╭─ Text block

Safety of Cloned Animals
The US Food and Drug Administration (FDA) has tentatively approved cloned cattle, pigs and goats to be marketed for human consumption. According a statement by Dr. Stephen F. Sundlof, the Chief of the Bureau of Veterinary Medicine, FDA, the milk and meat from cloned animals is as safe “as a food we eat everyday”. By Simon Shane
The US Food and Drug Administration (FDA)
has tentatively approved cloned cattle, pigs and goats to be marketed for human consumption. According a statement by Dr. Stephen F. Sundlof, the Chief of the Bureau of Veterinary Medicine, FDA, the milk and meat from cloned animals is as safe “as a food we eat everyday”.
90-day comment period before policy finalized
The FDA has reviewed scientific literature relating to cloning research extending over six years which has culminated in an extensive draft risk assessment which forms the basis of the decision. In accordance with US laws of procedure, the FDA has allowed a 90-day comment period for both negative and positive responses before the policy is finalized. The FDA decision may be challenged in Congress, based on opposition from consumer advocacy groups who will lobby legislators.
Labelling food as cloned
It is possible that food derived from cloned animals may have to be labelled to provide consumers with the opportunity to either accept or reject individual products. Problems would however arise with processed items such as milk or ground meat where admixture will occur in the system of manufacture and distribution of food.
Livestock cloning opposition not based on science
Opponents of cloning have not been able to cite any specific scientific reason why food derived from cloned animals is less safe than from animals subjected to conventional breeding. Most of the opposition is based on entrenched principles against innovative biotechnology and intensive animal production and fear that cloning of animals might lead to extension to humans.
Irrespective of the outcome of the FDA decision, cloning is at an early stage in livestock development and will not contribute in any degree to the food chain over the proximal decade. Cloning will be a valuable research procedure, promote production of bio-pharmaceuticals and lead to improved elite strains of breeding stock. Proponents of cloning maintain that the technique is comparable to artificial insemination or in-vitro fertilization.

╰─
╭─ Data provided

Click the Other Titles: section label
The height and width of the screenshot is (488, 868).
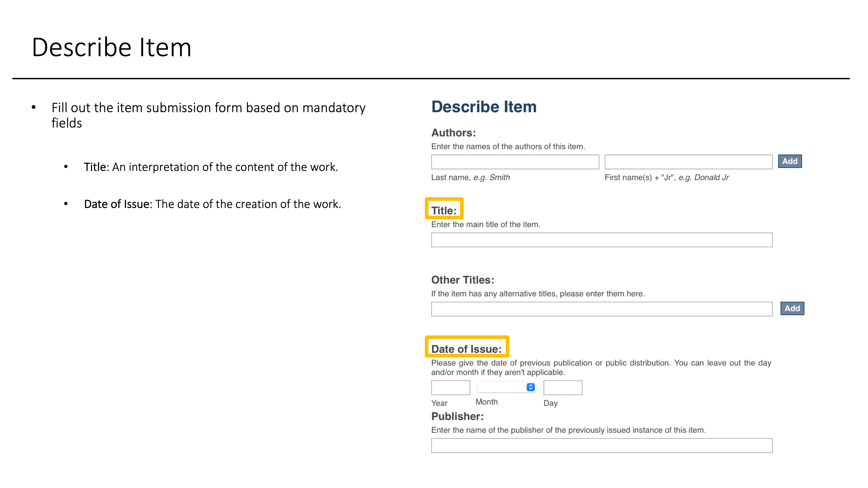coord(462,280)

╰─

**Requirement A:** Shorten the paragraph beginning "The FDA has reviewed scientific literature" in the article on the safety of cloned animals, keeping its main facts.
**Requirement B:** Continue the article on the safety of cloned animals with the next paragraph.

**Response area A:** The FDA based its decision on a draft risk assessment drawn from six years of cloning research literature. As US procedural law requires, it has opened a 90-day period for positive and negative comments before the policy is finalized. Consumer advocacy groups opposing the decision may lobby Congress to challenge it.

**Response area B:**
Food processing industry has concerns
The food processing industry including dairy and beef companies have expressed some concern over approval of cloning due to an expectation of consumer resistance. The situation is somewhat analogous to irradiation in which opposition is based on an inherent fear of new technology and is driven by lack of sound information and strident misinformation.
65% of consumers uncomfortable with food from cloned animals
The New York Times quotes the Pew Initiative
on Food and Biotechnology Survey which showed that 64% of consumers were “uncomfortable” and with 46% disapproving of the introduction of products from cloned animals on supermarket shelves.
Scientific approval does not equate to consumer approval
Genetic engineering offers considerable advantages to producers in terms of efficiency. Unfortunately the proponents of technology have ignored consumers and have failed to either demonstrate or publicize advantages in improved quality, safety or reduced cost. The multinationals responsible for introducing genetically modified seeds during the early 1990’s failed to recognize that the ultimate customer for their products was not the farmer but the consumer. Obtaining an approval on scientific merits from a regulatory agency does not necessarily guarantee acceptance by the public, especially when there is a well funded and active opposition lobby which distorts facts and denies scientific principles.
It is interesting that on the day of the announcement of the FDA decision, US and Japanese scientists reported the development of “knock-out” cattle modified by deletion of genes
coding for natural structural neural prions. Individuals in this small group of research animals, now aged 20 months, are obviously refractory to BSE and could be the progenitors of herds which serve as bio-reactors for bovine-derived products including serum and gelatin which are used in pharmaceutical products.
Consumers must be considered when marketing scientific advances
The implication from these recent advances in biotechnology is that consumers must not be ignored in the process of translating scientific advances into marketable products. Communication will engender understanding and acceptance.